Pathology preparation and whole slide image recognition
The tissue specimen was embedded in paraffin. For each specimen, two 5-μm tissue sections were taken in a short-axis orientation at the IRI site from the heart tissue and stained with the H&E stain. Immunohistochemistry (IHC) was conducted by using 1:200 anti-rat ED1 monoclonal antibody (AbD SeroTec, Oxford, UK) to label rat macrophages. Peroxidase-conjugate and AEC chromogen (SkyTek Laboratories, Inc., Logan, UT) were used to present brownish-red color on the labeled macrophages on a blue background. The H&E and IHC slides were scanned on a whole slide scanner (Nanozoomer 2.0-HT, Hamamatsu, Japan) to acquire whole slide images at 20x magnification. The whole slide image data were processed by an automated analysis method (23) implemented in WS-Recognizer, which is public available at http://ws-recognizer.labsolver.org.
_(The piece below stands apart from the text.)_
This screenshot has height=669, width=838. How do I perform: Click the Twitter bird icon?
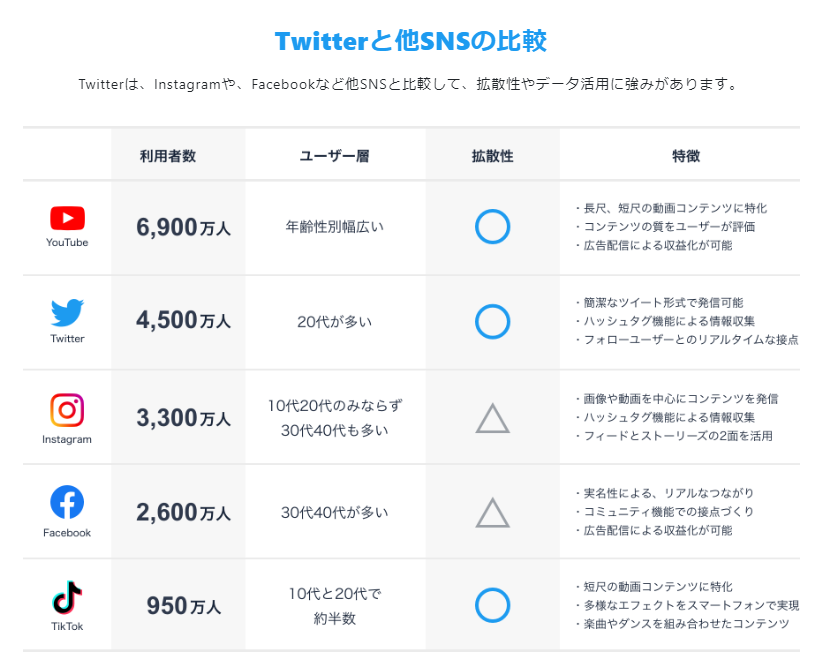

The cell density was obtained by recognizing all cell nuclei in the H&E-stained slides, whereas region with hemorrhagic necrosis was identified by recognizing the red blood cells. These spatial distribution mappings were used as the ground truth to examine the performance of RDI. To match the pathology images with the diffusion MRI slices, we compared them manually using the interface provided by DSI Studio and selected the MRI slices that best matched with the pathology sections.
Results
Phantom study
We analyzed the phantom data and visualized δ(L) and ρ(L) by setting the maximum value as one (i.e., maxr δ(r, L)=1 and maxr ρ(r, L)=1), as shown in Fig. 1b. δ(L) quantifies restricted diffusion with displacement equal to L, whereas ρ(L) quantifies restricted diffusion with displacement less than L. The cross section of the cell phantom is presented at L = 0, 10, 20, and 30 μm. At L = 0 μm, the cell phantom with the highest cell density (8 x 107 cells/mL) shows the highest value in δ(L). At L = 10 and 20 μm, there is no obvious difference in δ(L) between the cell phantoms. At 30 μm, there is no visible signals in δ(L), suggesting that the diffusion displacement of the spins is mostly less than 30 μm. On the other hand, ρ(L) shows different contrasts at different L values, and the best contrast can be observed at ρ(10 μm) in Fig. 1b. This supports our claim that the contrast in ρ(L) can be optimized by choosing a suitable L, as formulated by Eq. (5) and (6).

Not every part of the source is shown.